La proposition de loi a été transmise à l'Assemblée nationale, qui peut ou pas l'inscrire à son ordre du jour.
À noter : parmi les autres recommandations du rapport sénatorial sur la transidentité des mineurs, figurait l'abrogation de la circulaire du ministère de l’Éducation du 29 septembre 2021 "Pour une meilleure prise en compte des questions relatives à l'identité de genre en milieu scolaire."
Avis de la Défenseure des droits sur la proposition de loi
Dans un avis du 6 mai 2024 au Parlement, la Défenseure des droits s'inquiète des effets de la proposition de loi, qui est de nature à porter atteinte aux droits à la santé et à l'intérêt supérieur de l'enfant.

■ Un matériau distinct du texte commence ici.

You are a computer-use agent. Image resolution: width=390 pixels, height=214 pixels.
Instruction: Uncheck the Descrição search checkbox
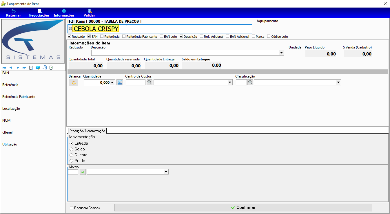tap(181, 37)
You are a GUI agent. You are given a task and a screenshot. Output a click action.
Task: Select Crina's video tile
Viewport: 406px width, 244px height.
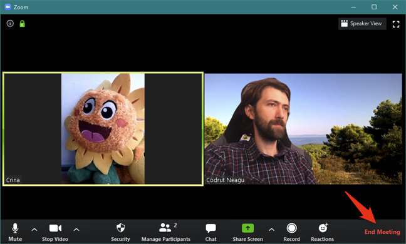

Le droit actuel est pertinent et le cadre d’intervention médicale auprès des mineurs transgenres doit rester celui de la poursuite de l’intérêt supérieur de l’enfant, de la bonne information par l’équipe médicale du mineur, dont la parole doit être entendue, et de ses parents et de leur consentement éclairé.
Par ailleurs, les transitions médicales d’enfants transgenres sont rares et que les interventions chirurgicales avant la majorité ne concernent qu’une infime minorité des enfants trans et s’inscrivent toujours dans un parcours médical approfondi.
La proposition de loi appelle à l'élaboration d'une stratégie nationale pour la pédopsychiatrie, ce qui "interroge" dans un texte restreint à la seule transidentité. La Défenseure des droits rappelle l’importance d’une conception non pathologique de la transidentité.
Enfin, la Défenseure des droits réitère ses recommandations concernant le respect de l’identité de genre à l’école.
Cette page propose un résumé explicatif du texte pour le grand public. Elle ne remplace pas le texte officiel.